Why ‘Prometheus’ caused Guillermo del Toro to cancel ‘At the Mountains of Madness’

With three Academy Awards to his name, Guillermo del Toro realistically possesses the Hollywood capital to make whatever project he wants. While that’s undeniably true to a certain extent, the one he desires above all has never managed to come together despite the filmmaker’s repeated attempts.

In 2004, it was first announced that the director was orchestrating an ambitious adaptation of H.P. Lovecraft’s At the Mountains of Madness, which was subsequently cancelled, rewritten, and sent out in an attempt to secure funding. Warner Bros declined, with Universal eventually stepping in as distributors.

He wasn’t alone, though, with James Cameron announced as a producer in 2010. A visual stylist and world-builder of del Toro’s stature partnering up with the visual mastermind behind Avatar for a blockbuster gothic fantasy shot in native 3D was a mouth-watering prospect, one that somehow got even tastier still when Tom Cruise signed on to lead the cast.

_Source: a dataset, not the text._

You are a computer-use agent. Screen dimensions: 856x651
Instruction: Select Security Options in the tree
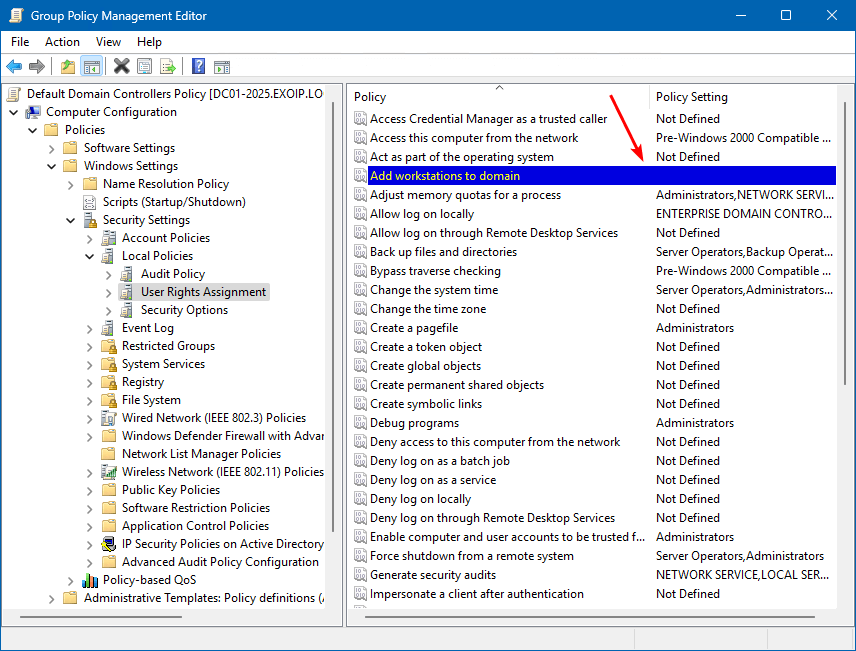point(184,310)
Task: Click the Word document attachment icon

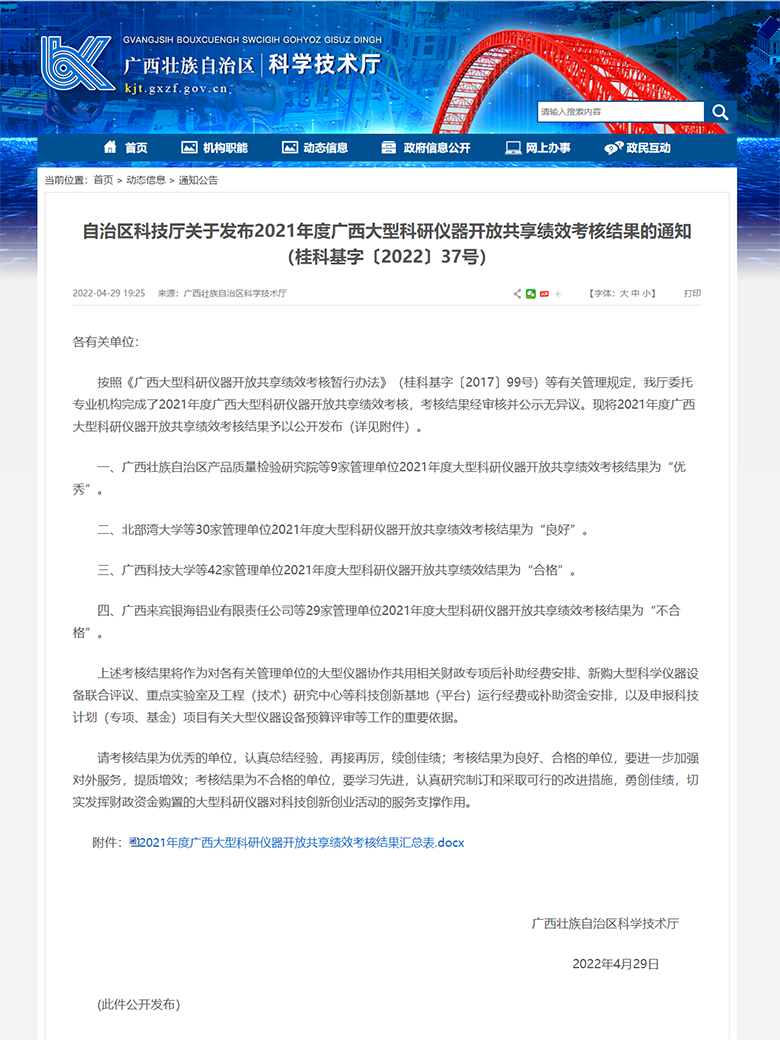Action: 132,843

Unfortunately, concerns over the proposed $150million budget and del Toro’s desire for an R-rating stalled its progress, and test footage that was eventually circulated online is the closest anyone’s ever come to seeing what the Oscar winner had in store were he to realise his dream of bringing At the Mountains of Madness to fruition.

Despite his close working relationship with Netflix that’s spanned stop-motion feature Pinocchio, anthology series Guillermo del Toro’s Cabinet of Curiosities, and his upcoming spin on Frankenstein, the streaming service wouldn’t entertain his Lovecraftian pitch, either. That’s not to say it won’t happen eventually, but it’s telling that not even Netflix’s seemingly bottomless pockets saw the project as a viable proposition.

Innumerable roadblocks have befallen At the Mountains of Madness over the years, but the most baffling by far was the inadvertent impact of Ridley Scott’s Prometheus. Even though the latter is a prequel to the Alien franchise that has very little in common with del Toro’s passion project on any level beyond a smattering of narrative and thematic similarities, Universal nonetheless found them to be too similar.

As del Toro stated on his website, “The title itself gave me pause – knowing that Alien was heavily influenced by Lovecraft and his novella”.

Further explaining the studio’s decision, the Hellboy steward noted “scenes that would be almost identical” and how they share “the exact same big revelation at the end”. It was crushingly disappointing, but he was probably used to his dream being snatched away when it was finally within reach.

Refusing to give up, del Toro weaponised his Pinocchio success to tell IndieWire that “it would be ideal to do Mountains of Madness in stop motion”. That was hardly his intention from the beginning, but based entirely on how things have gone over the last 20 years, it might be the only way he’ll ever be able to bring it to the screen.